On the other hand, many are just happy to watch it on television. Roy says he cannot make the match. The teenager is also a punk rock guitarist and he has a concert on Friday evening. But someone will probably tape the match.

That’s been the nagging worry for people like Bhaswar Goswami from the Celebrity Management Group which bought the rights to the Messi games in Kolkata and Dhaka for Rs 22 crore. There are 1.2 lakh seats to fill in Kolkata. On Tuesday Goswami was ruing that only 55,000 tickets had been sold. The prices are on the higher side, ranging from Rs 700 to Rs 5000. There are more hyperbolic television headlines about: “Messi madness” and “Messi unmadona (craze)” than there are lines at the freshly painted ticket counters of the Yuva Bharati Krirangan. But ticket sales have picked up since Messi actually landed. The lower denomination tickets have sold out.

“I came to buy two tickets,” says Sanjay Basak. “But I only had enough money for one.” His friend might just have to watch on television.

“I don’t mind seeing the replay on television but it’s a different excitement to watch it on the field,” says Indranil Pal. He works for Rose Valley, one of the sponsors of the game. He remembers going to a neighbour’s house to watch the Pele match 24 years ago. Now he cannot wait to watch this match live.
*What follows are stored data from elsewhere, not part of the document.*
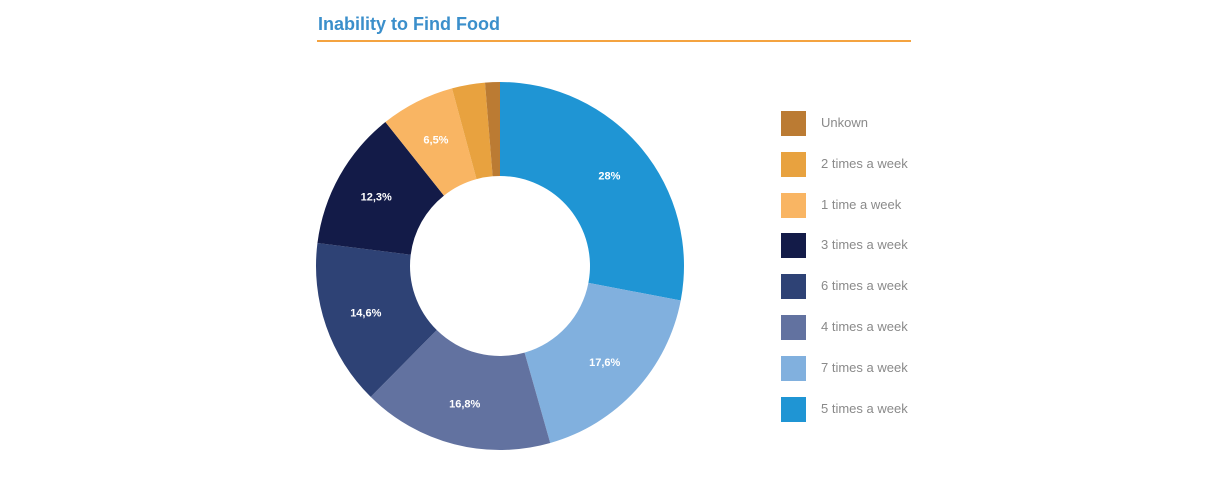 The width and height of the screenshot is (1228, 486). I want to click on legend-item: 2 times a week, so click(881, 164).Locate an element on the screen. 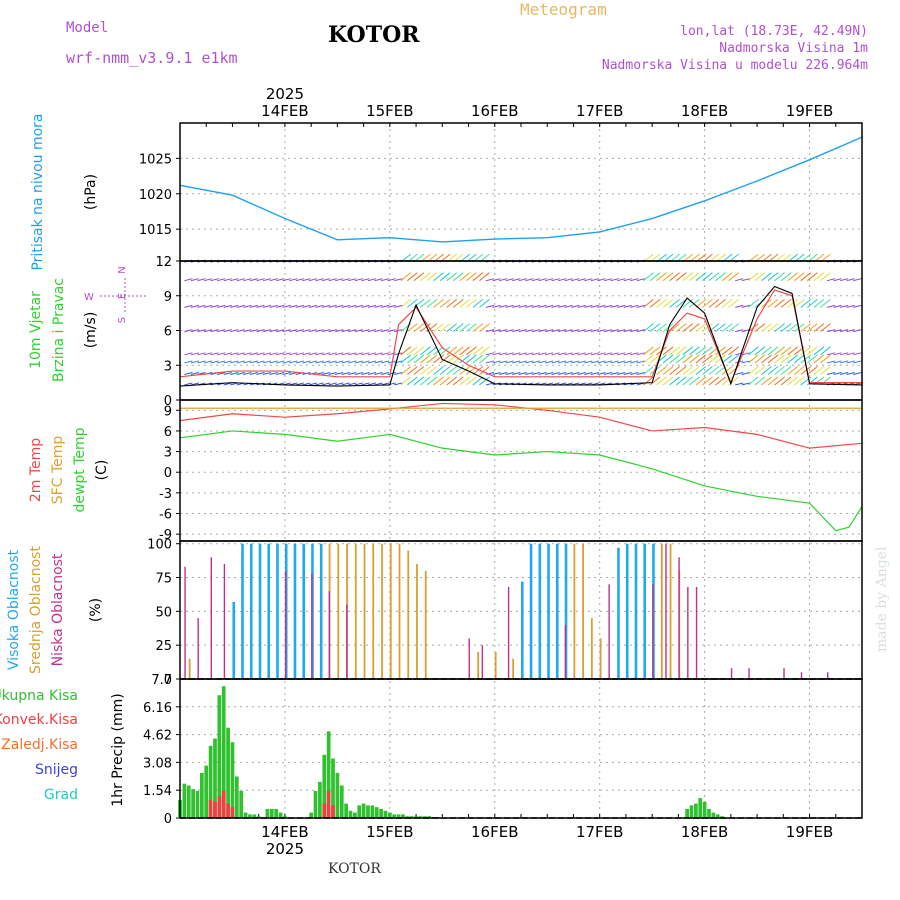 The width and height of the screenshot is (900, 900). precip-ylabel: 1hr Precip (mm) is located at coordinates (118, 750).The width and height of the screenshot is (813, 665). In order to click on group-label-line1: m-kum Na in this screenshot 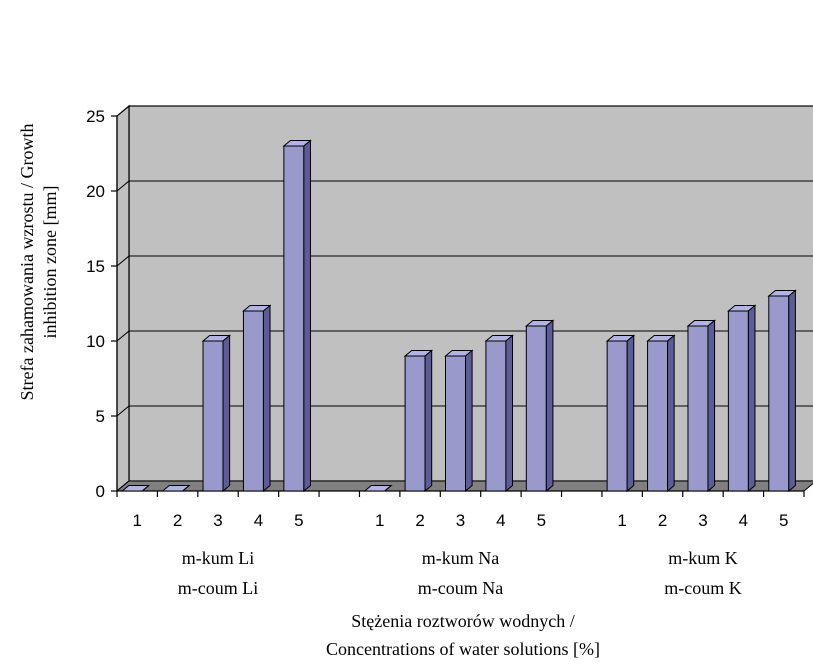, I will do `click(460, 558)`.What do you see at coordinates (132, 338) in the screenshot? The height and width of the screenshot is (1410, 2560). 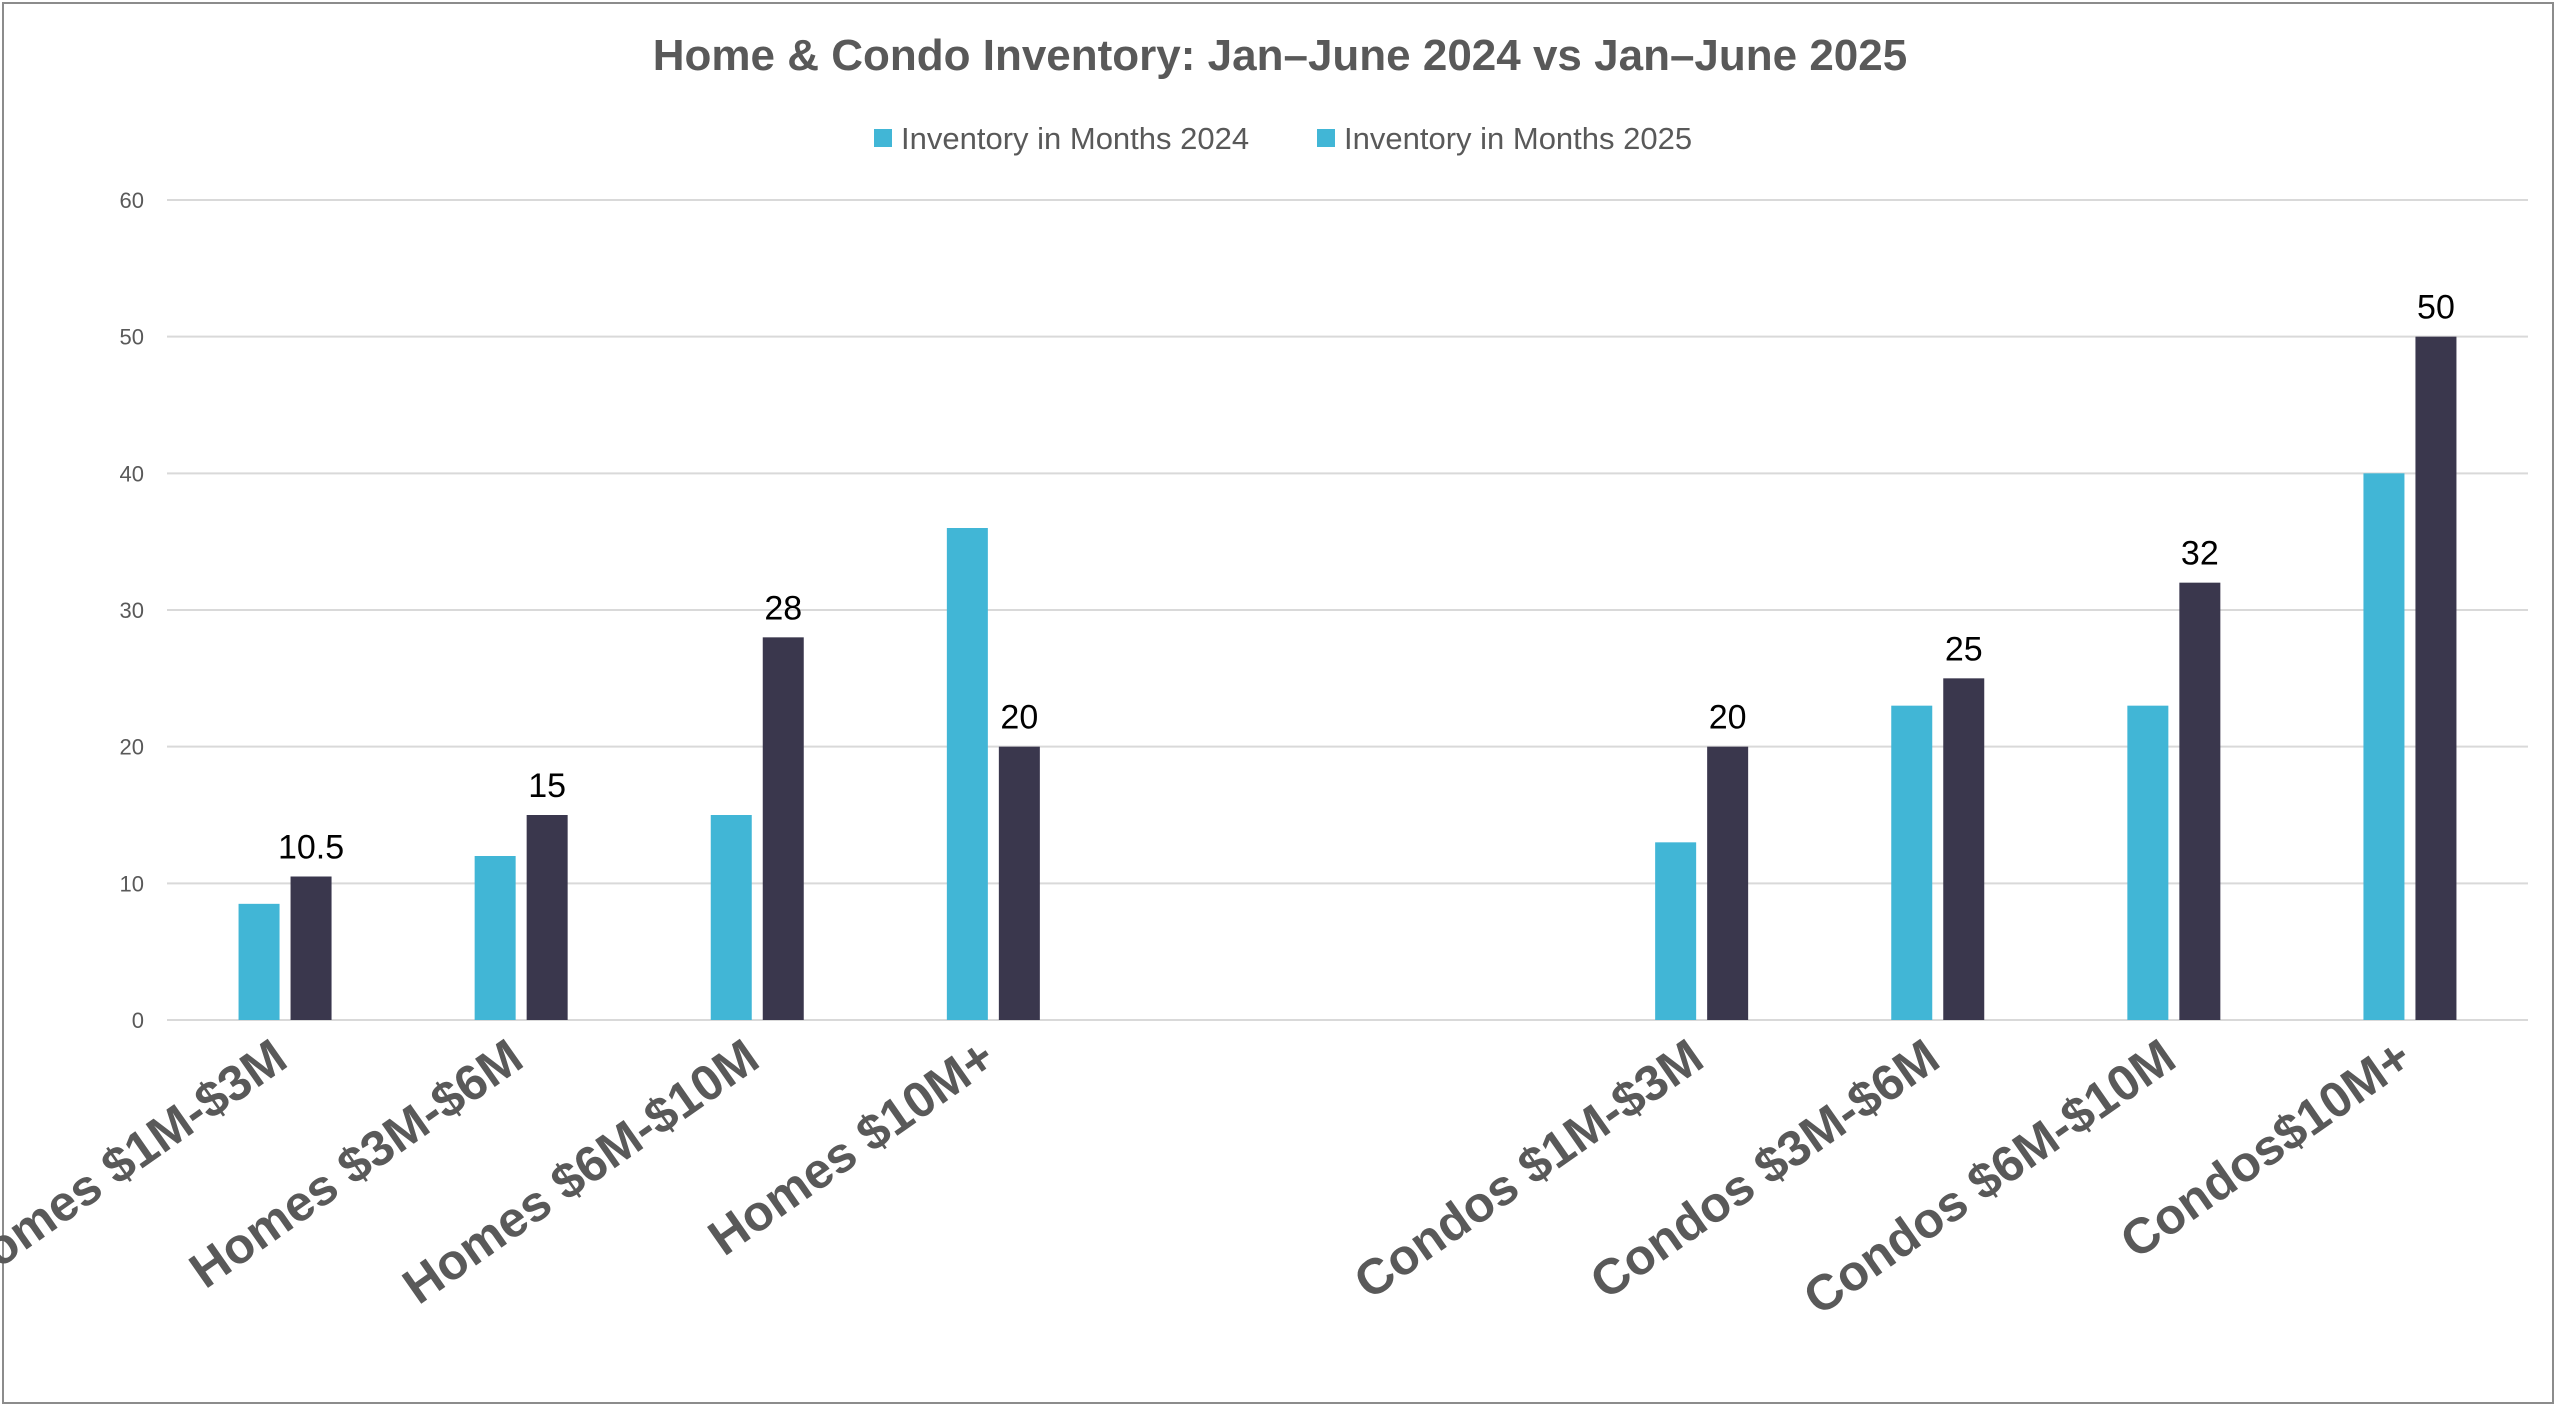 I see `y-tick-label: 50` at bounding box center [132, 338].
As for ticket sales, with typical Bengali sang-froid, he says “Ticket sales hoye jaabe (will happen). At least 85-90 percent.” But then he adds, “You have to remember this is not cricket. Women don’t come to watch football the way they come to see IPL.”

That is true. Two middle aged women in salwars and sneakers show up for their afternoon walk in the stadium. When the security guard tells them that it’s closed for Messi and they’ll have to come back on Saturday, they are nonplussed.

“Who’s Messi?” says one indignantly. “But we come here every day for our walk.” Parimal Das, an auto driver standing near the gate shakes his head. He says he doesn’t understand all this hoopla about Messi. He doesn’t understand how people are spending 2,000 rupees to watch a football match.

He complains that ever since the new government came to power he hasn’t been able to ply his auto even though he has a permit. “I used to belong to CITU,” he says. “So now the Trinamool boys won’t let us get our cars on the road. We are just wandering on the streets. I have gone to every politician I can find, from the MLA to the police to the mayor, but nothing happens. I am close to suicide.”

“The journalists are here to cover Messi not auto rickshaws,” laughs the security guard.

“But they are all here, newspapers, TV,” he says hopefully “Everyone will be here. Maybe even Didi. I have to get this to her ears.”

Parimal Das might be out of luck. The newspaper reports today that Chief Minister Mamata Banerjee is skipping Kolkata’s match of the decade.